[start Items]
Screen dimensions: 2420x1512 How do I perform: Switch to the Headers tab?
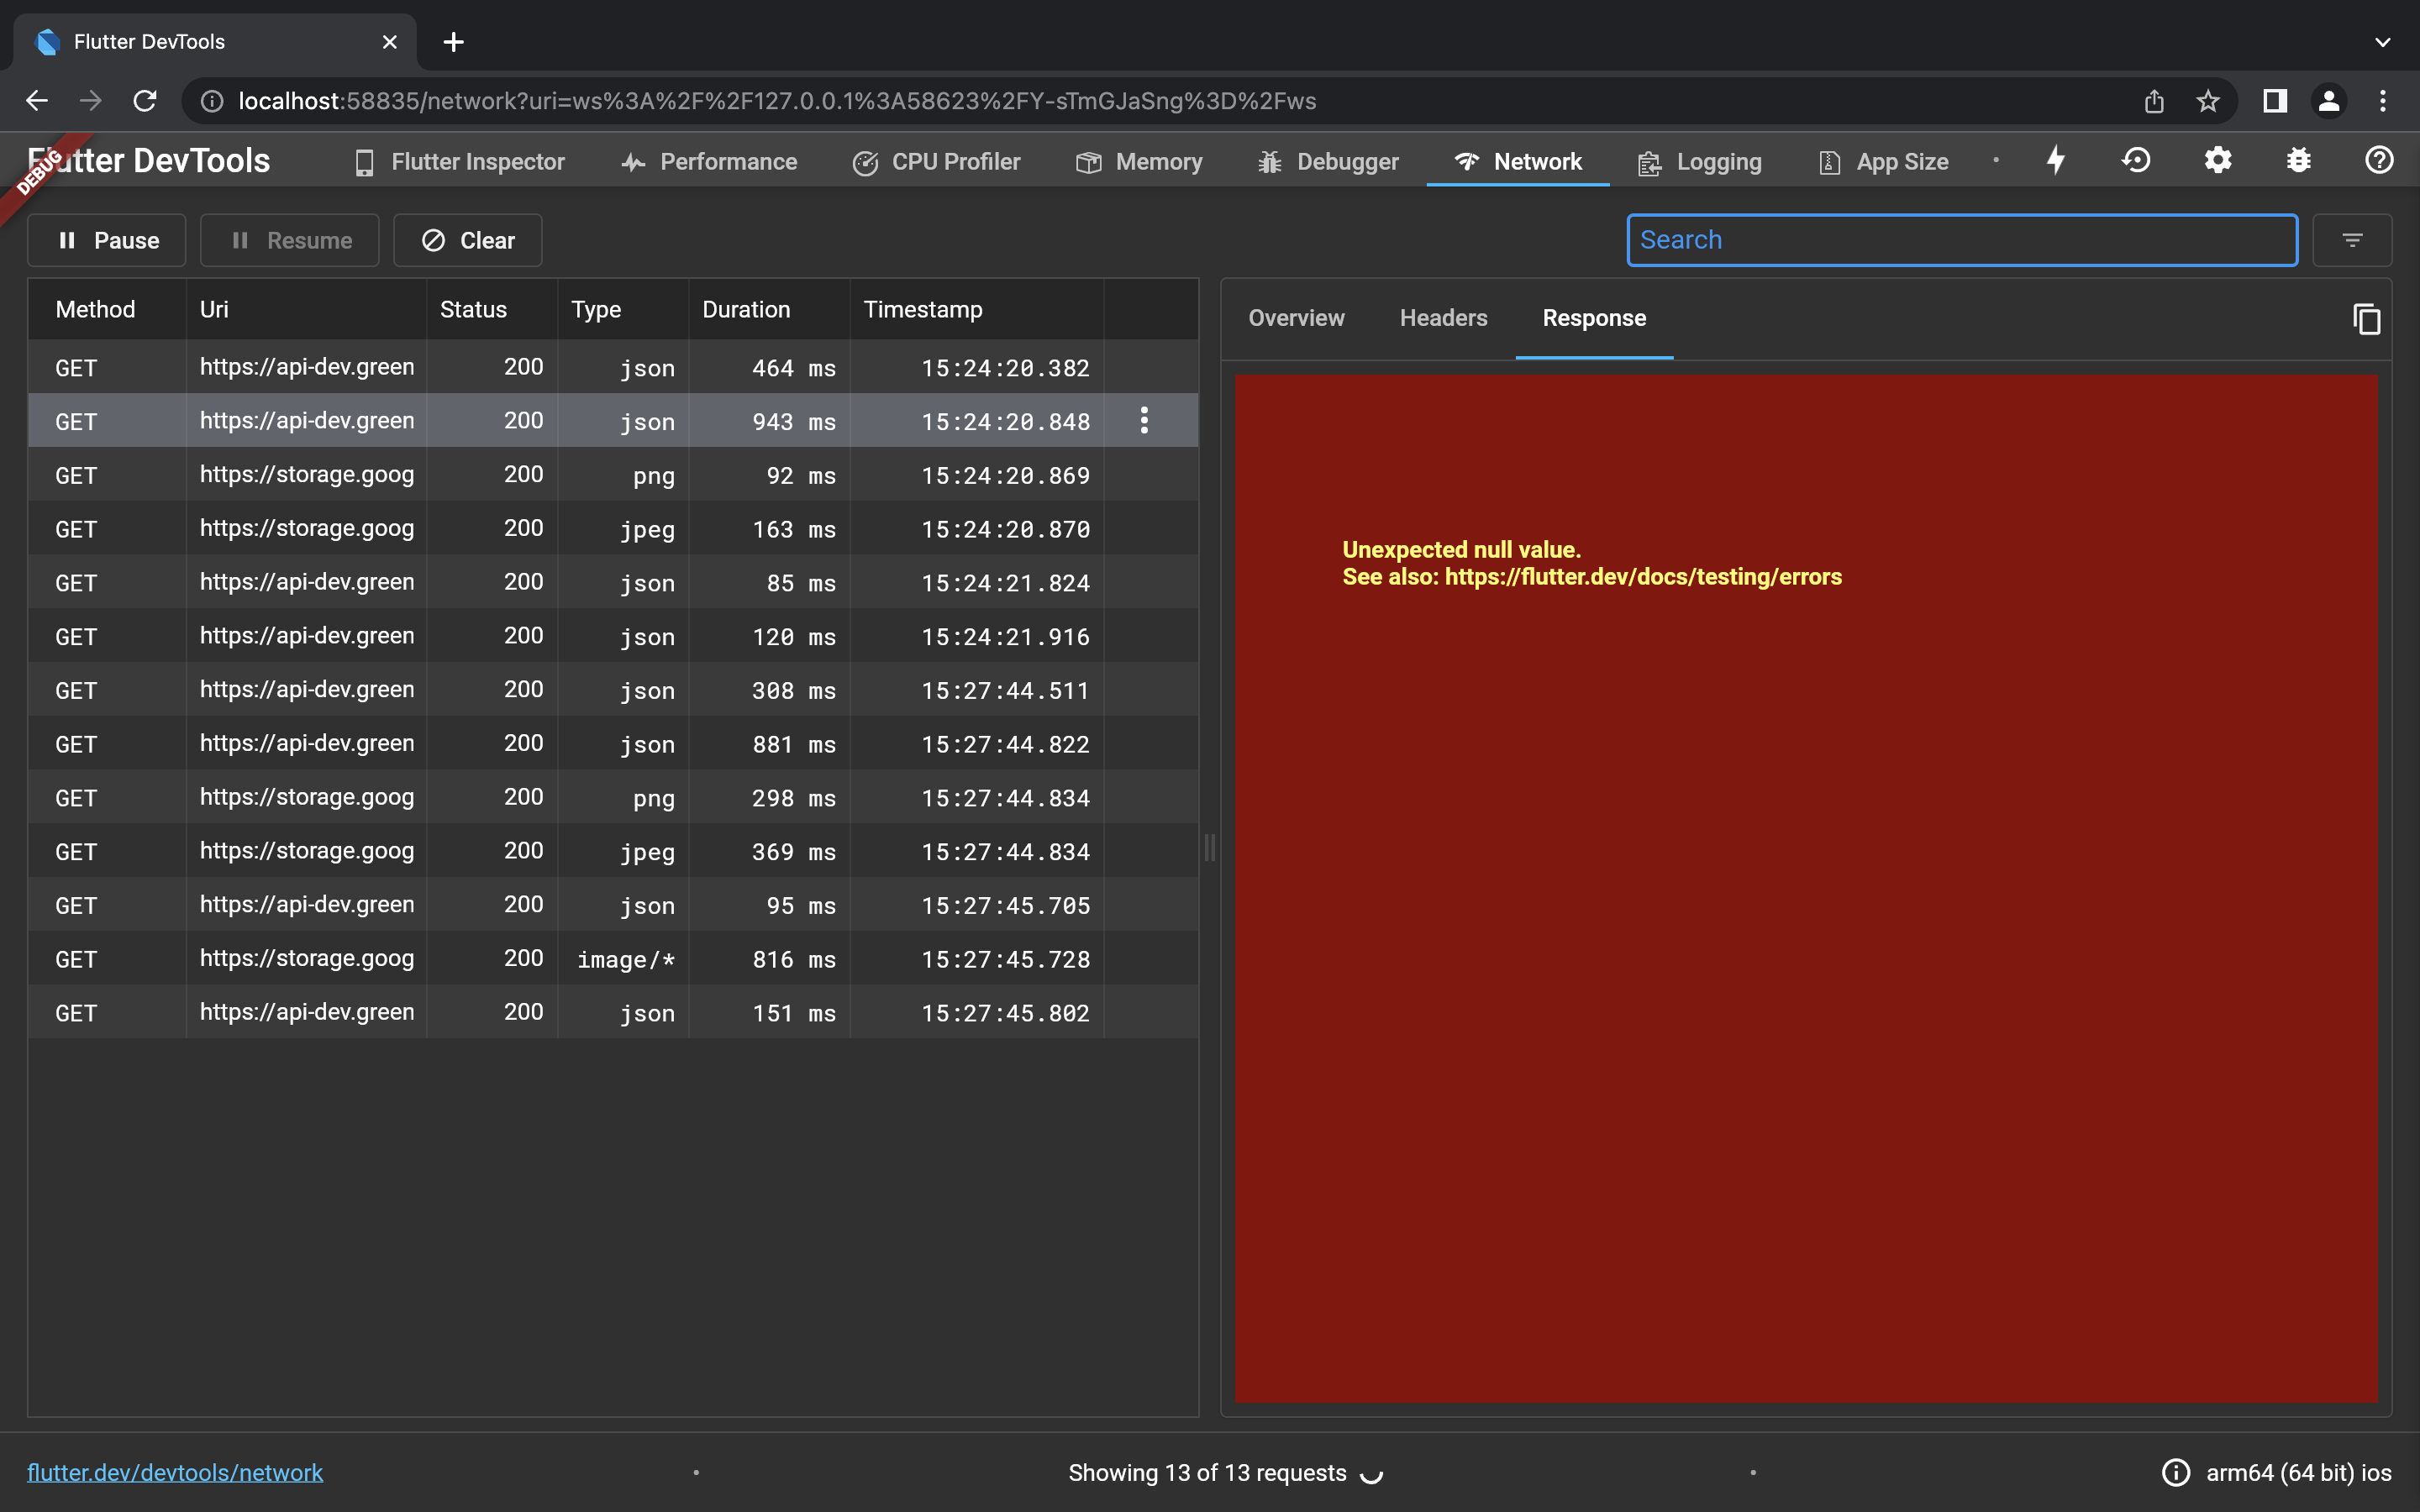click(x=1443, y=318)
[end Items]
[start Items]
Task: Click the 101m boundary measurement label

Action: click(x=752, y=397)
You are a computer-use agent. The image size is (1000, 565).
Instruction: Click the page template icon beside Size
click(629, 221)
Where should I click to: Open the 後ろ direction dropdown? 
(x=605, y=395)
[end Items]
• [Given task]
Lay out the entries that start at the line containing "Task: Click the" and end at the line containing "(x=605, y=395)", both included, as a Markdown table with the columns No. and Text. Number each row and skip blank lines.

• [Result for this task]
| No. | Text |
|---|---|
| 1 | Task: Click the 101m boundary measurement label |
| 2 | Action: click(x=752, y=397) |
| 3 | You are a computer-use agent. The image size is (1000, 565). |
| 4 | Instruction: Click the page template icon beside Size |
| 5 | click(629, 221) |
| 6 | Where should I click to: Open the 後ろ direction dropdown?  |
| 7 | (x=605, y=395) |